Bolsonaro também negou que tenha tentado interferir na Polícia Federal. “Nunca teve como intenção, com a alteração da Direção Geral, obter informações privilegiadas de investigações sigilosas ou de interferir no trabalho de Polícia Judiciária ou obtenção diretamente de relatórios produzidos pela Polícia Federal”, segue o documento. Bolsonaro pediu a Moro que trocasse o delegado Maurício Valeixo pelo então diretor da Agência Brasileira de Inteligência (Abin), Alexandre Ramagem. Valeixo em várias fases da Lava Jato, operação pela qual Moro era responsável quando juiz federal.

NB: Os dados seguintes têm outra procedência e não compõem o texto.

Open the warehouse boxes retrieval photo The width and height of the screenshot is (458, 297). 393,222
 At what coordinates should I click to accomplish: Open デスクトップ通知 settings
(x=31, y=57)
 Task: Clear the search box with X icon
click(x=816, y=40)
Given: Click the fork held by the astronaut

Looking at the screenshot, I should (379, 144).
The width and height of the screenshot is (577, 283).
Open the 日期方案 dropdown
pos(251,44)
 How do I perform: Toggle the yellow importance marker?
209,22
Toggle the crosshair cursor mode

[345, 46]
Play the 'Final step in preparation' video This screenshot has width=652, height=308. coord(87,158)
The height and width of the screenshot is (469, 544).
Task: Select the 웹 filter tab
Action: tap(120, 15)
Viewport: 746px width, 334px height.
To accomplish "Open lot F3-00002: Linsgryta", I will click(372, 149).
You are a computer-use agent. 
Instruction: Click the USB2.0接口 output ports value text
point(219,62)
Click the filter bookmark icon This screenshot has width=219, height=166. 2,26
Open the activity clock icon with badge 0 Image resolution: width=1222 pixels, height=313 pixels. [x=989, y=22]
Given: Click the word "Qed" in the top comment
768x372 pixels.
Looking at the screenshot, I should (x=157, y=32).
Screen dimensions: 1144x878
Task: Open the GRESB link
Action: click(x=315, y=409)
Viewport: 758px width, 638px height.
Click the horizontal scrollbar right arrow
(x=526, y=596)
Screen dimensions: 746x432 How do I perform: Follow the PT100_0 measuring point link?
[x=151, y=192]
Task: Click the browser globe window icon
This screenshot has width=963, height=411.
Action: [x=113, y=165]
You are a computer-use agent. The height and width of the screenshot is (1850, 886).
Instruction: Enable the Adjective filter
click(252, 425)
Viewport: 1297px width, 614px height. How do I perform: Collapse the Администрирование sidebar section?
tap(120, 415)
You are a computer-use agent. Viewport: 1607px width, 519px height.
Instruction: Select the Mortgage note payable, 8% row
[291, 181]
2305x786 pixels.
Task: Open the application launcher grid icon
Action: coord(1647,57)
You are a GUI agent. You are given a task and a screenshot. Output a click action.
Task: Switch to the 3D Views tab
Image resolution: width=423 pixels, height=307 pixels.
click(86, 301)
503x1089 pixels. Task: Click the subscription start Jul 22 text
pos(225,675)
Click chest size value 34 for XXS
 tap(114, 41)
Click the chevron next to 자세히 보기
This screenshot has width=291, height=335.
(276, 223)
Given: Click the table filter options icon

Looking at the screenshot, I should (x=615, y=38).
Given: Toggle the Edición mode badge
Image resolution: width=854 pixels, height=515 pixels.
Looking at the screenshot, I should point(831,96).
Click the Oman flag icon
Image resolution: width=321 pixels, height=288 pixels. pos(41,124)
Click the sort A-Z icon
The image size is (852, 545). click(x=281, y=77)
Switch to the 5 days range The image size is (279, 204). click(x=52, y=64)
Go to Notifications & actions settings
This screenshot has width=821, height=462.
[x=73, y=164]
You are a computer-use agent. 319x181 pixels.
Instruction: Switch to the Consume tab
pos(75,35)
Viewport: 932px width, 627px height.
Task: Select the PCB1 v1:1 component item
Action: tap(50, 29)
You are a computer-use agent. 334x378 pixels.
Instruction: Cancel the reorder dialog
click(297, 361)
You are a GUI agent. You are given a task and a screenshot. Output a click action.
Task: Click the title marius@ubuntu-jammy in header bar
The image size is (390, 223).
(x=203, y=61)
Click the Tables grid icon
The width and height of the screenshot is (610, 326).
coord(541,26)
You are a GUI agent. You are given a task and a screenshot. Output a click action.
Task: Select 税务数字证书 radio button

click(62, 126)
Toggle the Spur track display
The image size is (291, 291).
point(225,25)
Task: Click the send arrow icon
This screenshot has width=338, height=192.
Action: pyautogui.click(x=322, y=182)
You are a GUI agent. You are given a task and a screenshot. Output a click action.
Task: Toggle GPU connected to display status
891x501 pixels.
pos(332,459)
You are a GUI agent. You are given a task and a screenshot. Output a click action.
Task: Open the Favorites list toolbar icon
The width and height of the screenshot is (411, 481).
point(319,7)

O presidente também afirmou que, em seu entendimento, Moro administrava o Ministério da Justiça e Segurança Pública “sem pensar no todo, sem alinhamento com os demais ministérios e o gabinete da Presidência”. Questionado sobre a declaração feita na reunião ministerial do dia 22 de abril de 2020, quando afirmou “eu tenho a PF que não me dá informações”, Bolsonaro disse que “não obtinha informações de forma ágil e eficiente dos órgãos do Poder Executivo, assim como da própria Polícia Federal; que quando disse ‘informações’ se referia a relatórios de inteligências sobre fatos que necessitava para a toma de decisões e nunca informações sigilosas sobre investigações”. Segundo a transcrição da PF, Bolsonaro se incomodava com o fato de “muitas informações relevantes para a sua gestão chegavam primeiro através da imprensa, quando deveriam chegar ao seu conhecimento por meio do Serviço de Inteligência”. O inquérito que apura suposta interferência na Polícia Federal tramita no STF e está sob a relatoria do ministro Alexandre de Moraes.